Funnily enough, that last commit that I linked to ends with the statement:

I will eventually get around to fixing the issue of Dimens needing to be rounded as well.

Well, that time is now! What I'm going to talk about is my adventure in figuring out how to correctly round dimensions in TeX. I ended up arriving at this place in a rather roundabout way though, which is part of why I found this adventure so fun.

Let's start out with the current state of the XymosTeX project. As of writing, I'm working through the rules which govern breaking long paragraphs into individual, justified lines. This process is complex and has many rules, but the result is often a very nicely formatted paragraph. For fun, I've enabled justification on the paragraphs in this blog post as an example of your browser's attempt at performing this justification.

Most recently, I was attempting to make a small change to how the breakpoints for the lines in a paragraph were chosen. The actual change I was making isn't super important but it was a very subtle change (in terms of how often it affects how the paragraphs look) which is what ended up sending me down the rabbit hole that was the inspiration for this blog post.
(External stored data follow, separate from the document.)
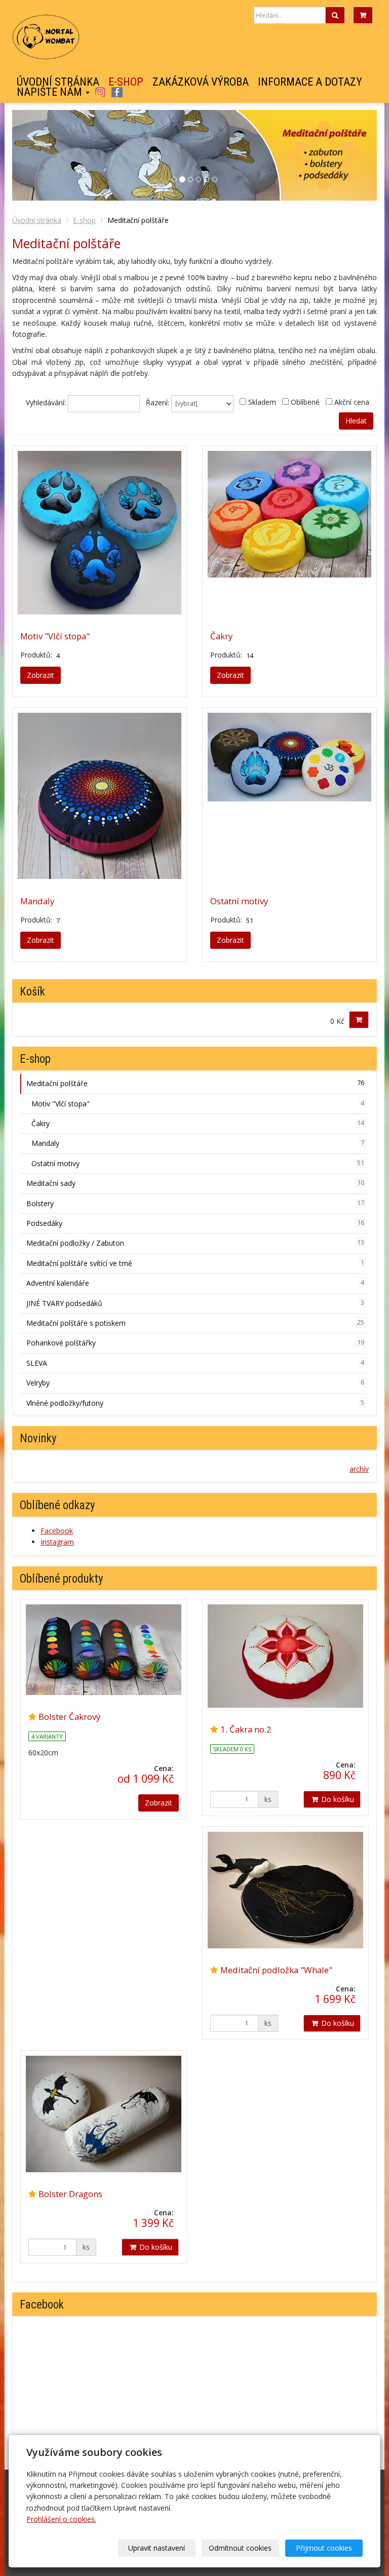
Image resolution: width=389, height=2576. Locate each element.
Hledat (356, 421)
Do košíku (336, 1799)
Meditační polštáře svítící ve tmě (195, 1263)
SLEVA (195, 1363)
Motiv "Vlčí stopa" (55, 636)
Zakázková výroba (200, 82)
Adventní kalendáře (195, 1283)
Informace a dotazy (310, 82)
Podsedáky (195, 1223)
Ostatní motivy (239, 901)
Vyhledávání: (46, 402)
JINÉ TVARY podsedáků (195, 1303)
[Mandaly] (99, 796)
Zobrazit (40, 675)
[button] (349, 155)
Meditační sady (195, 1183)
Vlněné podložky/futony (195, 1403)
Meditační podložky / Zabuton (195, 1243)
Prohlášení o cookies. (61, 2519)
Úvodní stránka (58, 82)
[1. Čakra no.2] (285, 1656)
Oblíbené (305, 402)
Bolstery (195, 1203)
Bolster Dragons (70, 2194)
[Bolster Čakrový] (103, 1649)
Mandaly (37, 901)
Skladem (262, 402)
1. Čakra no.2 (245, 1729)
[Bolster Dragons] (103, 2114)
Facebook (117, 92)
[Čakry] (289, 533)
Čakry (221, 636)
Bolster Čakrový (69, 1716)
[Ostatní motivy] (289, 796)
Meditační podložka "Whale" (276, 1970)
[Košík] (363, 15)
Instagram (100, 92)
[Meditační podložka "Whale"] (285, 1890)
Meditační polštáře (195, 1083)
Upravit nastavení (156, 2548)
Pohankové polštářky (195, 1343)
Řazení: (157, 402)
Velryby (195, 1383)
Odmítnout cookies (240, 2548)
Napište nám (51, 92)
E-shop (125, 82)
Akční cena (351, 402)
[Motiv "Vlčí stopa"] (99, 533)
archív (359, 1469)
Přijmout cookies (324, 2548)
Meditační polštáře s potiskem (195, 1323)
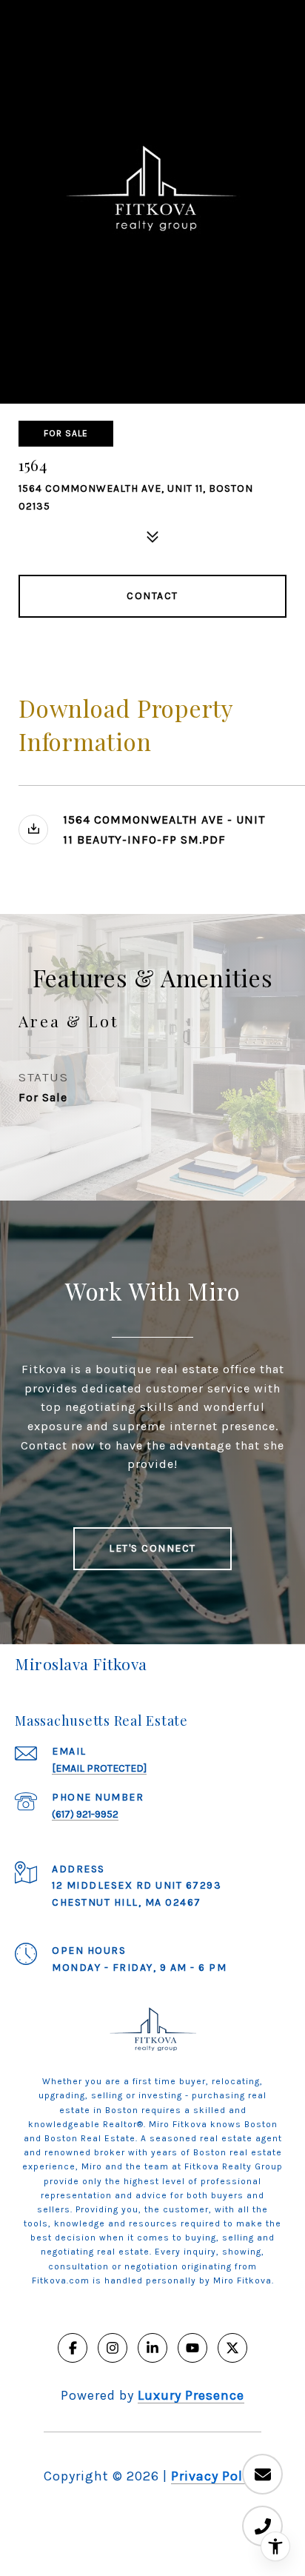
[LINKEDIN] (152, 2348)
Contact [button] (152, 596)
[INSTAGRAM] (112, 2348)
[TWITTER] (232, 2348)
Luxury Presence (191, 2395)
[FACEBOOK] (72, 2348)
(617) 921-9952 (85, 1814)
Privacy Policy (216, 2476)
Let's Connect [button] (152, 1548)
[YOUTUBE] (192, 2348)
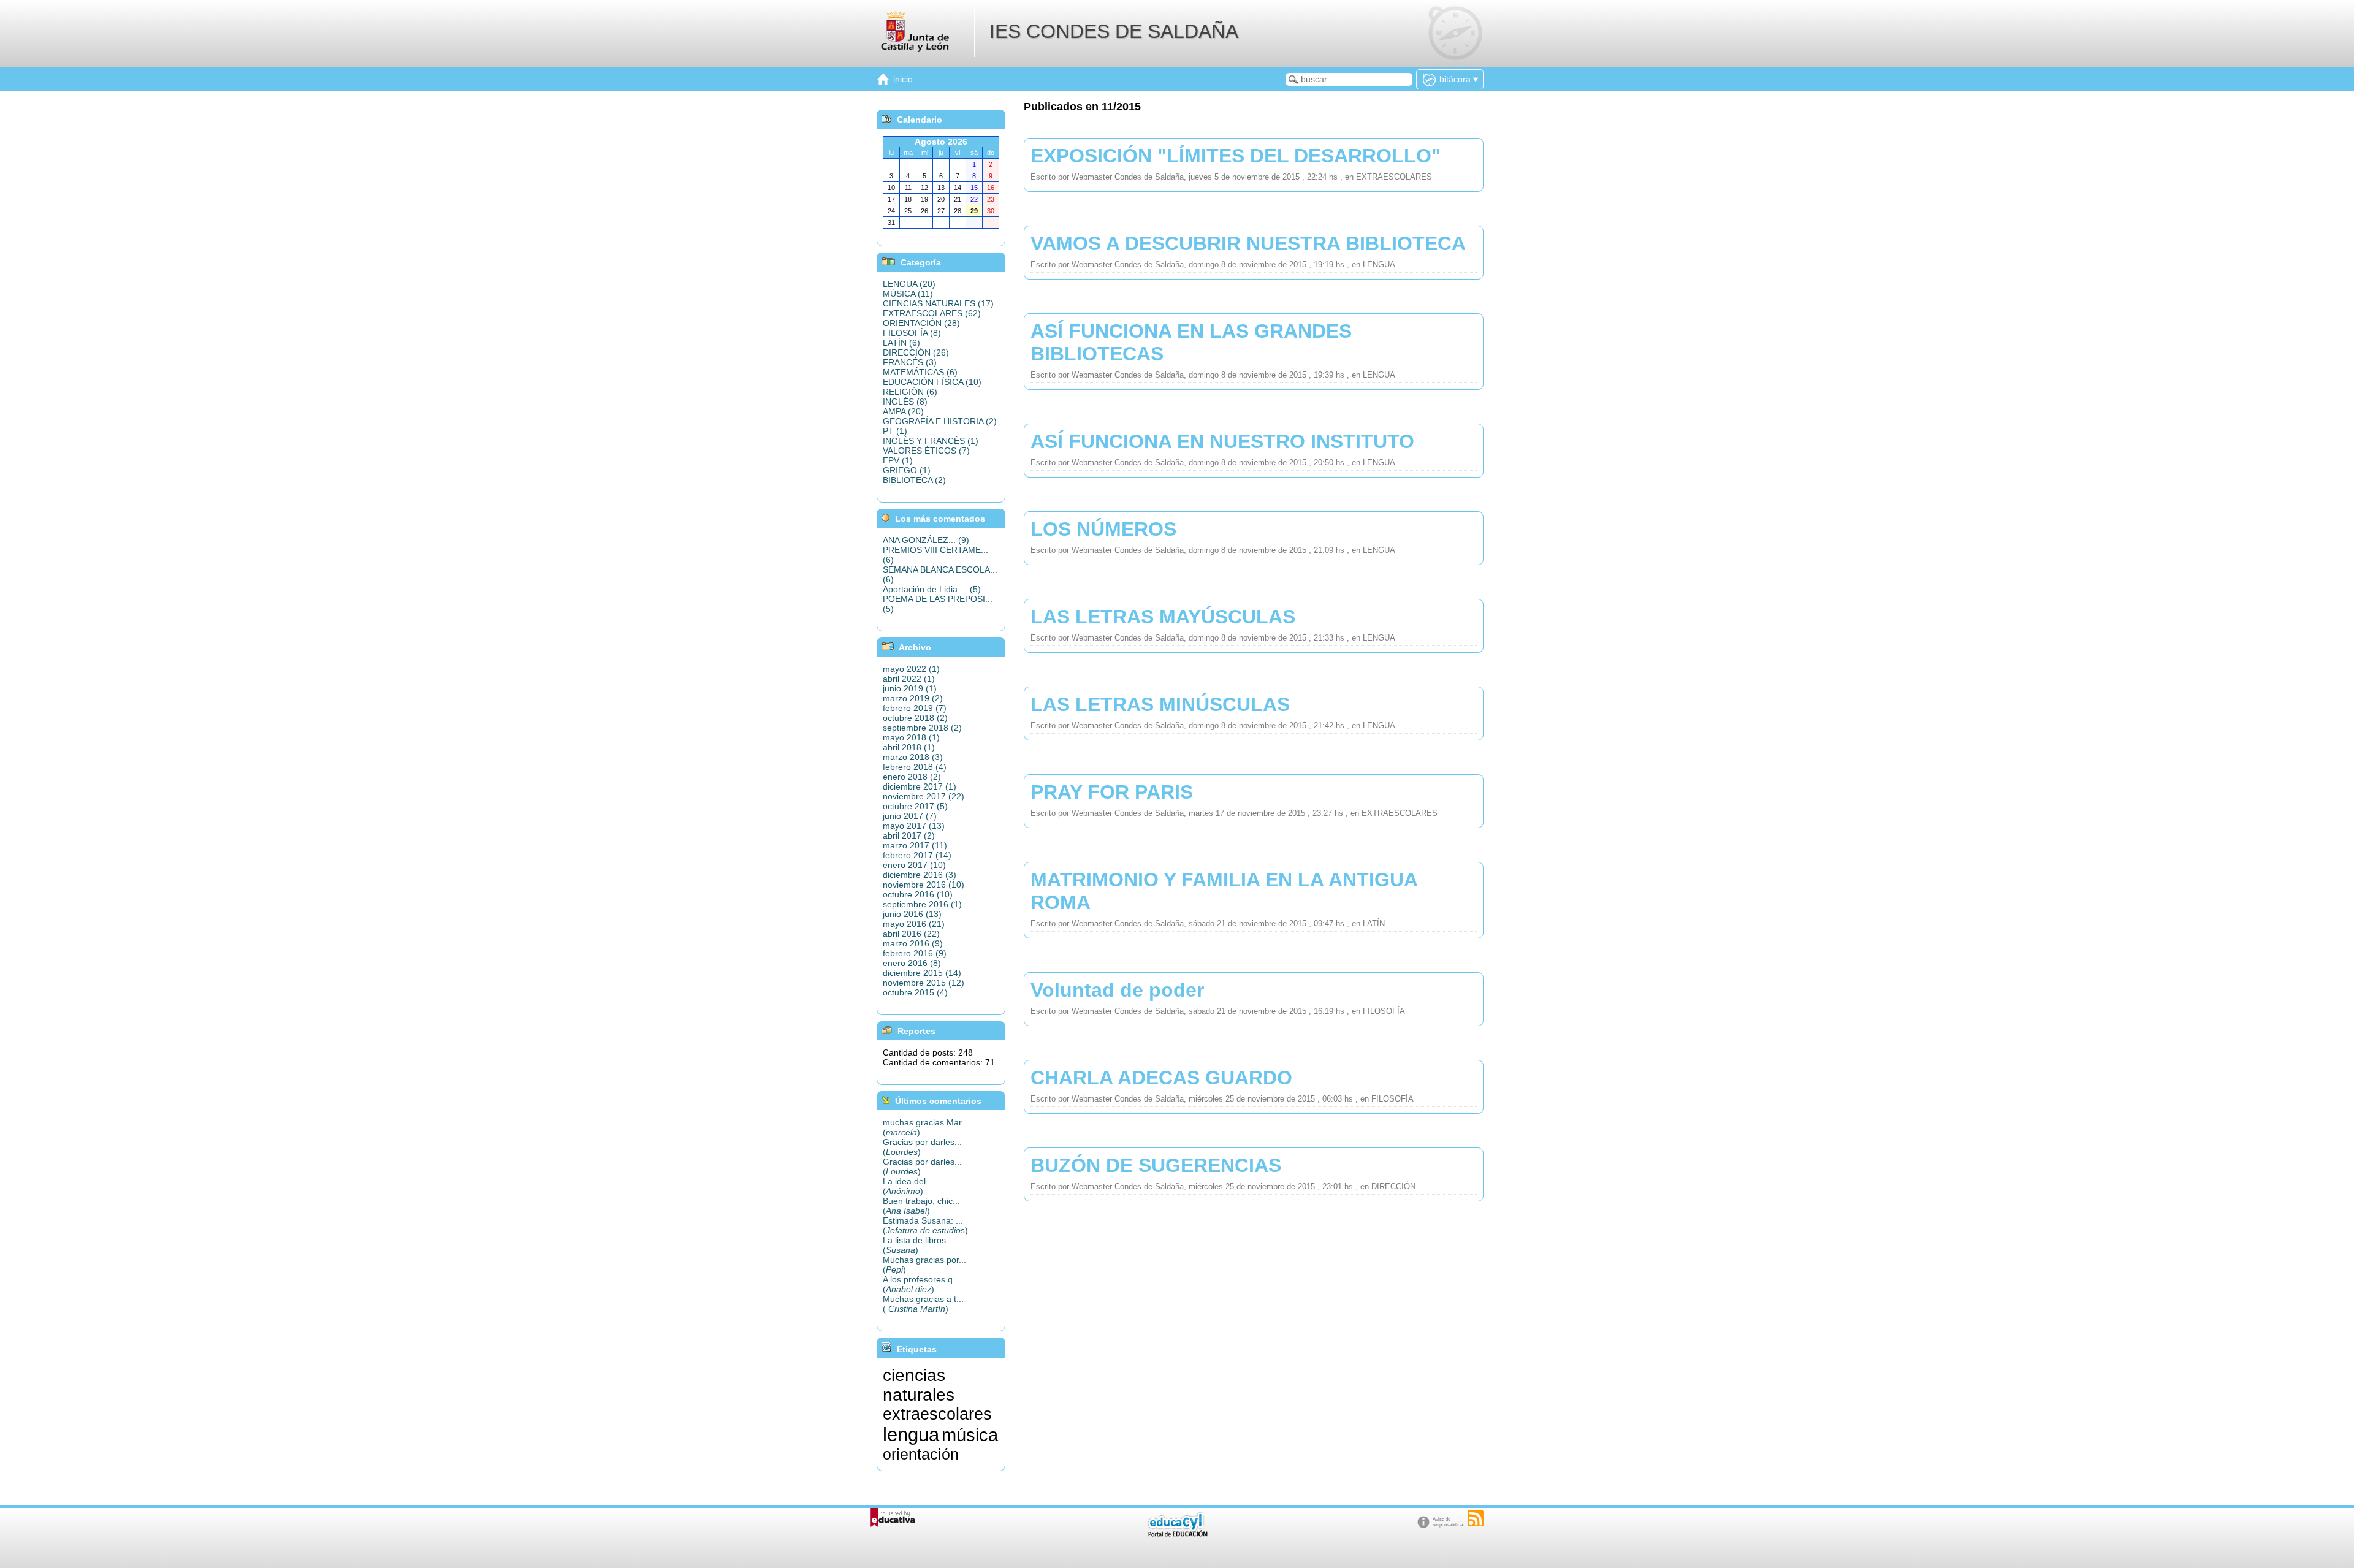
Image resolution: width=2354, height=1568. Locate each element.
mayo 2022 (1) (911, 669)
More info on the actual change

When choosing line breaks, TeX is essentially performing a graph search where the nodes are potential breakpoints (like spaces) and the edges are the potential lines between those breakpoints. Each breakpoint stores the "cost" of getting to that breakpoint from the beginning of the paragraph where the cost is a calculation of how "bad" the paragraph will look. There is a special kind of "badness" calculation that can occur where TeX looks at bordering pairs of lines and if one of them is stretched out but the other one is squeezed tight it adds some extra "badness" to the second line.

I discovered that in some cases if there are multiple possible lines ending in the same place but one of them is a stretched out line and one is a squeezed tight line, TeX will keep track of both of them when looking for the next line to make instead of just picking the one with the immediate least "badness". In normal paragraphs the lines are usually rarely squeezed or stretched very much so this doesn't end up happening very often which is why the change is fairly subtle.

So, after I had made my change, I was fairly confident that it worked as I intended but I wanted to be sure that my change was correct. It was difficult to manually find edge cases where this affected the output, so I decided to do something that I haven't done very much in this project: compare my output to the output from actual TeX. And because it was hard to find edge cases, I decided to test this against a *bunch* of different cases.

I whipped up a quick fuzz.sh script to do this. Thankfully I already had built tools which could very accurately compare the output from my code and TeX. I set it up to test the output of the same paragraph split at many different widths and with slight tweaks to a few of the parameters which govern the breaking.

Why is it non-trivial to compare the output?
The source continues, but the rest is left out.